Figure IV.9 : Illustration of address mapping between virtual memory and physical memory in page allocation
Paragraph table
Limit | Base |
S
D
CPU |
logical address
S: segment address in virtual memory
D: segment length in virtual memory Limit: maximum segment limit Base: displacement in segment
<
wrong
correct
INTERNAL MEMORY
+
Physical address
Figure IV.10 : Address mapping between virtual memory and physical memory in segment allocation
Question 3 : Which block must be replaced when there is a page failure ?
Most operating systems try to replace the least recently used block (LRU: Least Recently Utilized) thinking that this is the block that is least needed.
Question 4 : What happens when data needs to be recorded ?
The write strategy is always a write-back, meaning that information is only written to a block of internal memory. A block with changed information is copied to the magnetic disk if the block is replaced.
IV.10. PROTECTING PROCESSES USING VIRTUAL MEMORY
The advent of multiprogramming, in which computers run multiple programs in parallel, introduced new requirements for protection and separation between programs.
Multiprogramming introduces the concept of a process: a process consists of a running program and all the information needed to continue executing this program.
In multiprogramming, the processor and internal memory are shared interactively by multiple users at the same time, to create the impression that each user has his or her own computer. And so, at any time, it must be possible to switch from one process to another.

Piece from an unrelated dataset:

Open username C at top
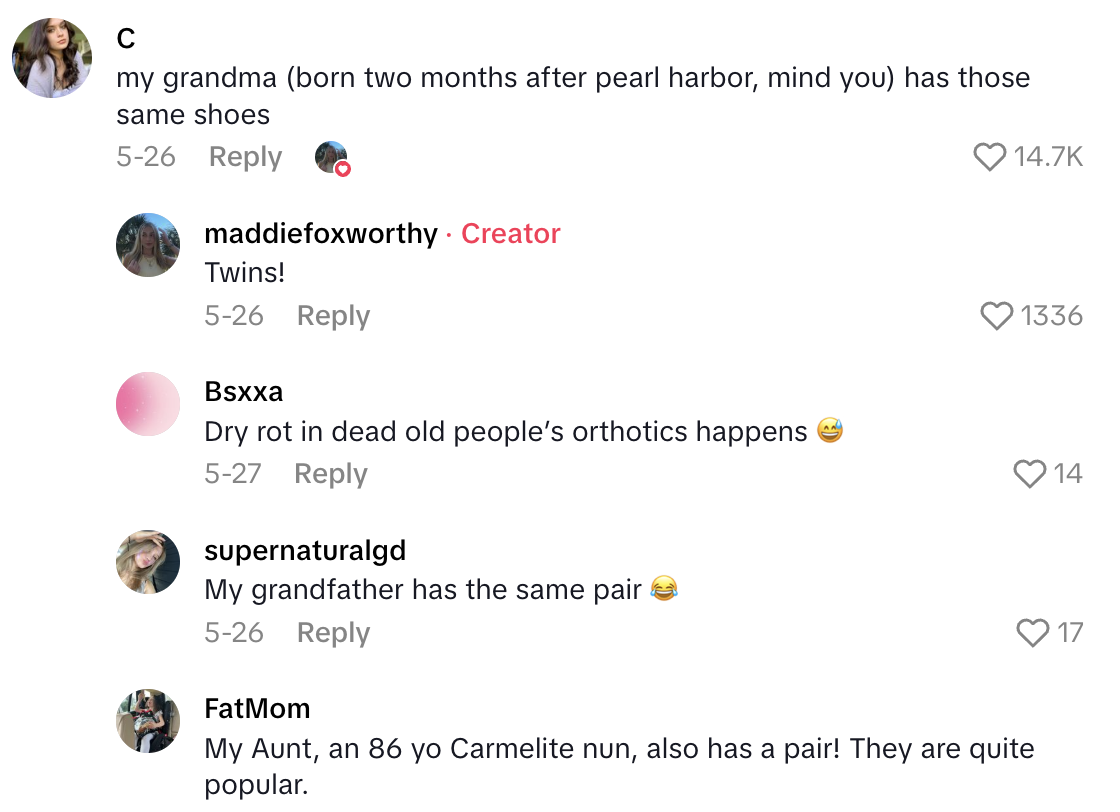The height and width of the screenshot is (812, 1120). pyautogui.click(x=126, y=39)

A process must operate correctly, whether it is executed continuously from start to finish, or whether it is interrupted by other processes. The responsibility for ensuring that processes run correctly is shared between computer designers and operating system designers. Computer designers must ensure that the processor can maintain and restore the state of processes, and operating system designers must ensure that processes do not interfere with each other. Operating systems solve this problem by dividing up internal memory among processes, and each process's state is present in its allocated memory. This means that operating system designers must work with computer manufacturers to protect one process from being affected by another.
Computer designers have three additional responsibilities that help operating system designers protect processes:
1. Provides two operating modes that indicate whether the process being executed is a user process or a system (operator) process.

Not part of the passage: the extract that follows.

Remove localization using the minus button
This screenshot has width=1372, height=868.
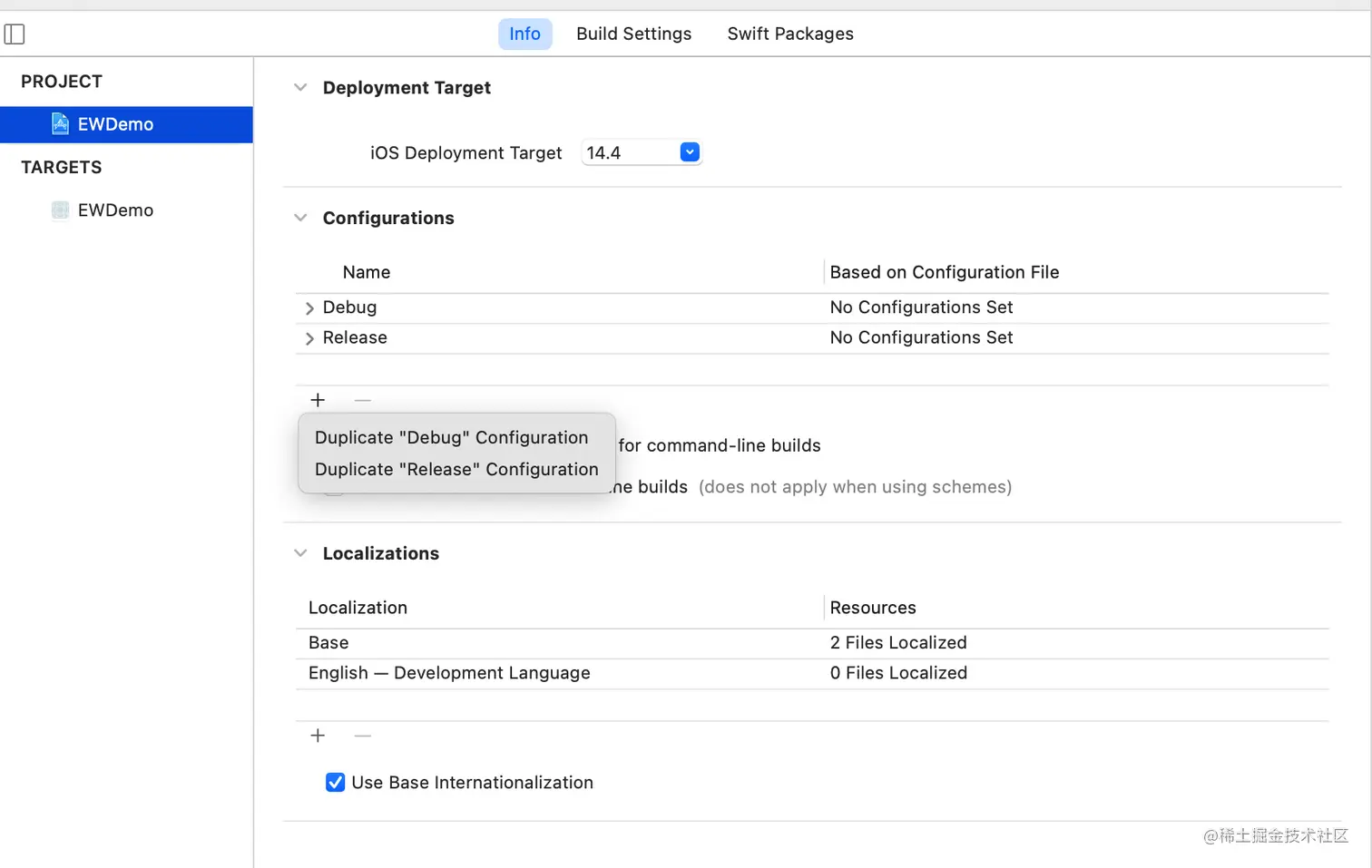363,736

2. Provide a subset of processor state that the user process can use but not modify.
3. Provide mechanisms to be able to switch from user mode to
operator and vice versa.
As we have seen, the address given by the processor must be converted from a virtual address to a physical address. This takes the hardware a step further in protecting processes. The simplest way to do this is to allow the user process to manipulate the access permission bits on each page or segment. When the processor issues a read (or write) signal and a user (or system) signal, it is easy to detect intrusions.
unauthorized access to memory before it causes damage. Processes are protected and have their own page tables that point to separate pages in memory.
*****
CHAPTER IV REVIEW QUESTIONS AND EXERCISES
*****
1. What is the difference between SRAM and DRAM? Where are they used in computers?
2. What is the purpose of memory levels?
3. State two principles on which cache operates.
4. Given a direct correspondence cache with 8 blocks of 16 bytes each. The internal memory has 64 blocks. Suppose that at boot time, the first 8 blocks of the internal memory are brought into cache.
a. Write the label table of the blocks currently in the cache
b. The CPU reads the following addresses in turn: O4AH, 27CH, 3F5H. If it fails, update the label table.
c. The CPU uses the write-back method. When the cache fails, the CPU uses the write-with-load method. Describe the job of the cache manager when the CPU issues the following words to write into the internal memory: 0C3H, 05AH, 1C5H.
5. What are the main causes of cache failure?
6. What are the solutions to ensure data consistency in multiprocessor systems with shared memory?
7. Ways to expand the bandwidth of internal memory?
8. Why use virtual memory?
9. What is the difference between cache and virtual memory?